** Opening Materials provided block **

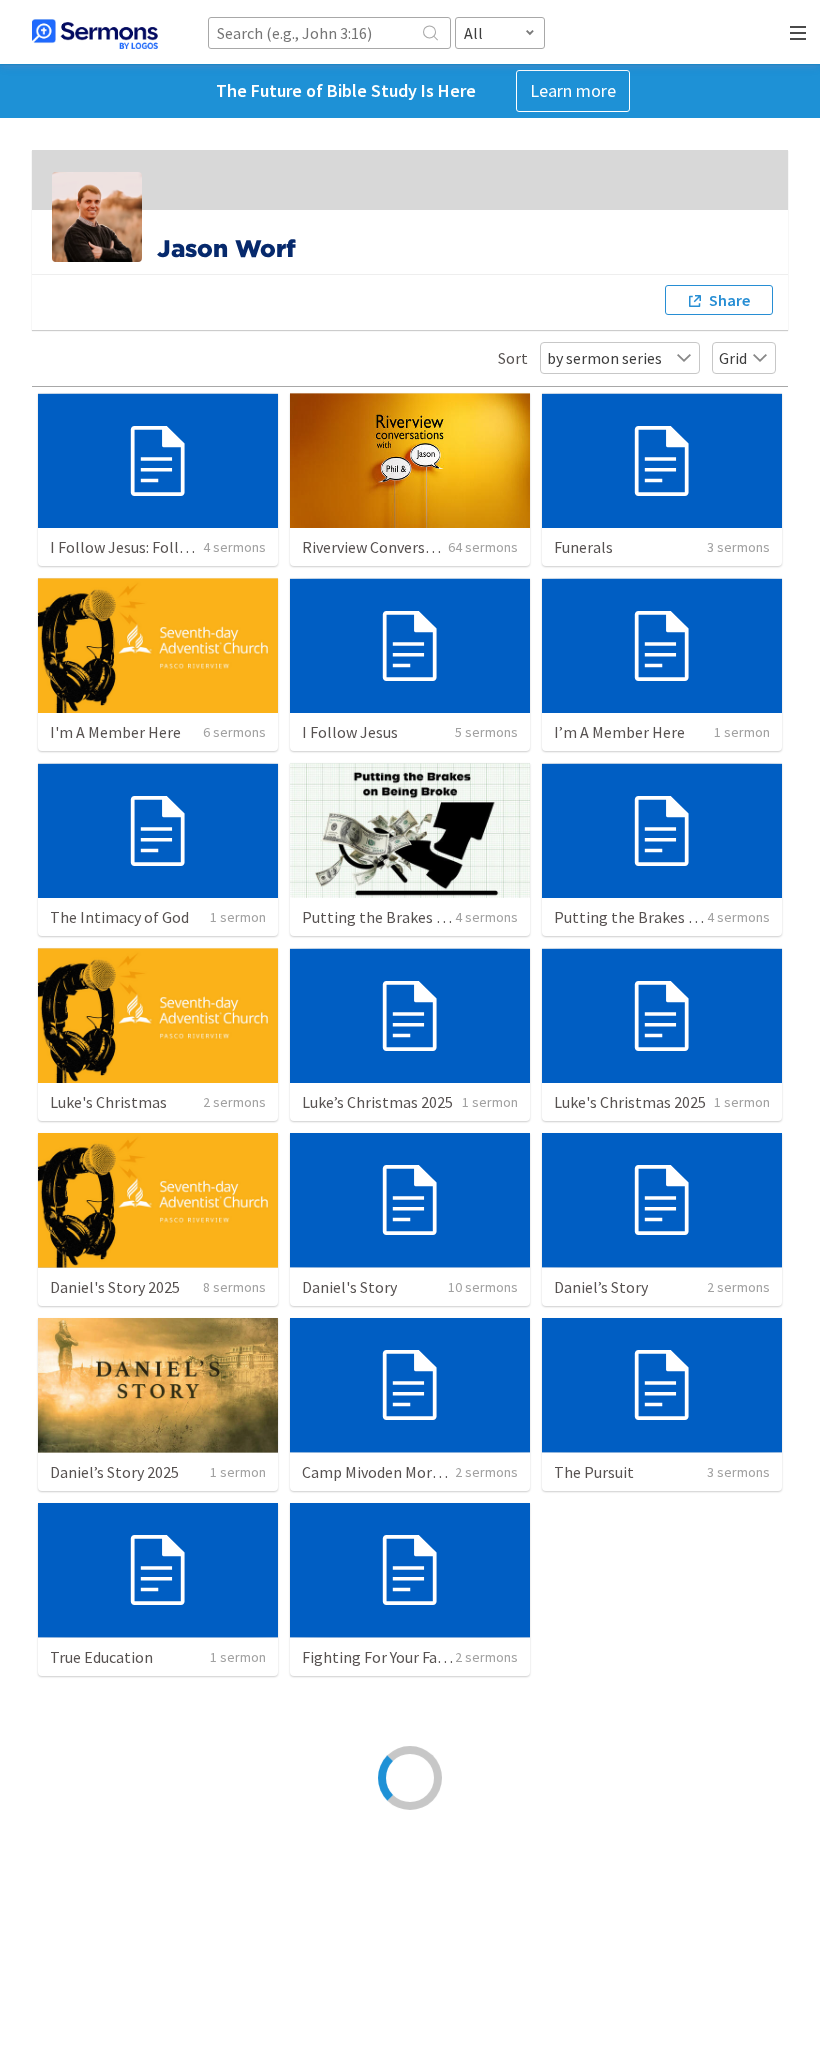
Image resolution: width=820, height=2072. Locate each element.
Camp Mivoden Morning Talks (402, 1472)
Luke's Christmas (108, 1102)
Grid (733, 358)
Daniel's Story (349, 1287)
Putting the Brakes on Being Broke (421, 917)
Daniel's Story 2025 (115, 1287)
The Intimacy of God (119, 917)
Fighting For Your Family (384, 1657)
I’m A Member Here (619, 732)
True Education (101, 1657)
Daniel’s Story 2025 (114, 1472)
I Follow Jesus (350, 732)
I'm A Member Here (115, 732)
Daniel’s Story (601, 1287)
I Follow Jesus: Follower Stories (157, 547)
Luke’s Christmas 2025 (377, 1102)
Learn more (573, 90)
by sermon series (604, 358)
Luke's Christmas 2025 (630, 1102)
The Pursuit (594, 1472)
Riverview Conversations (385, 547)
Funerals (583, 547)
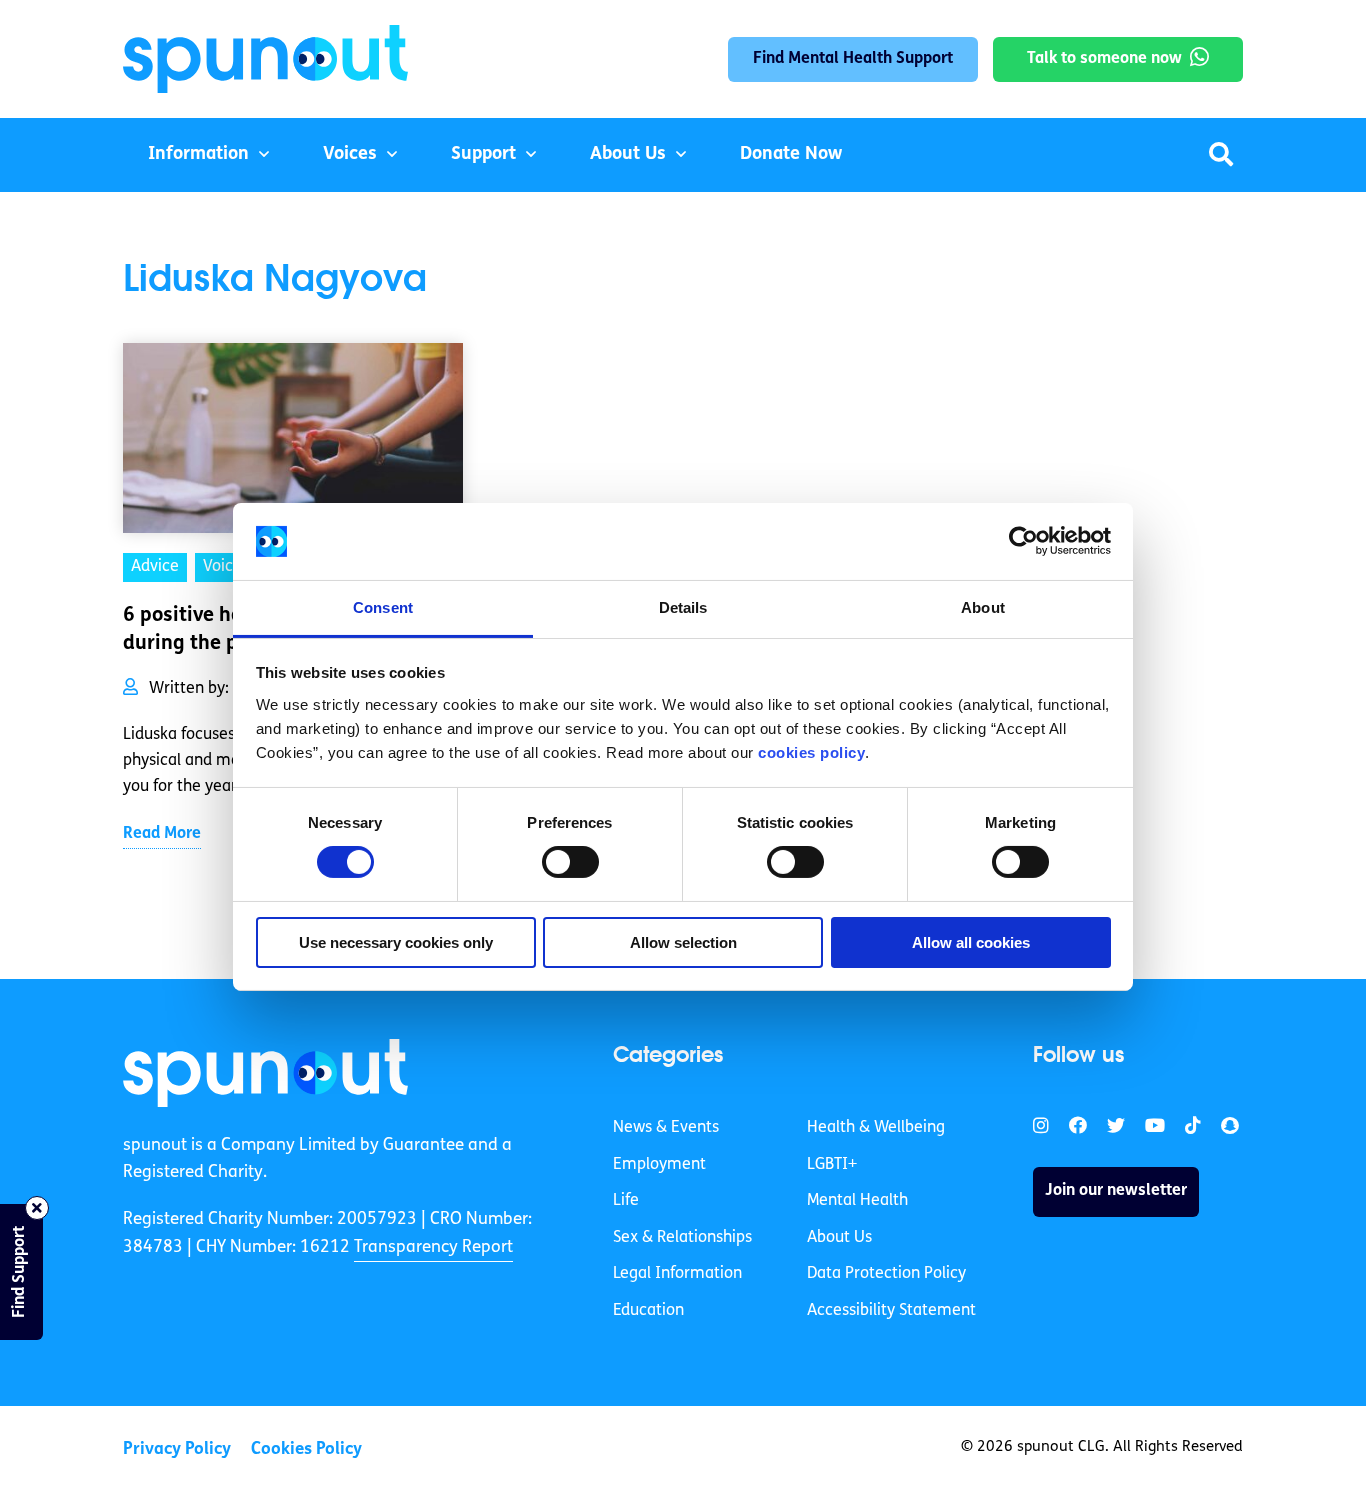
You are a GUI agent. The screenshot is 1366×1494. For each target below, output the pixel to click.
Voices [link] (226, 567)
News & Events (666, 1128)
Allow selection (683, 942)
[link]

** Closing Materials provided block **

Look through the data above and report every line in which "Luke" appears.

- _Output of the task_
Luke's Christmas (108, 1102)
Luke’s Christmas 2025 (377, 1102)
Luke's Christmas 2025 (630, 1102)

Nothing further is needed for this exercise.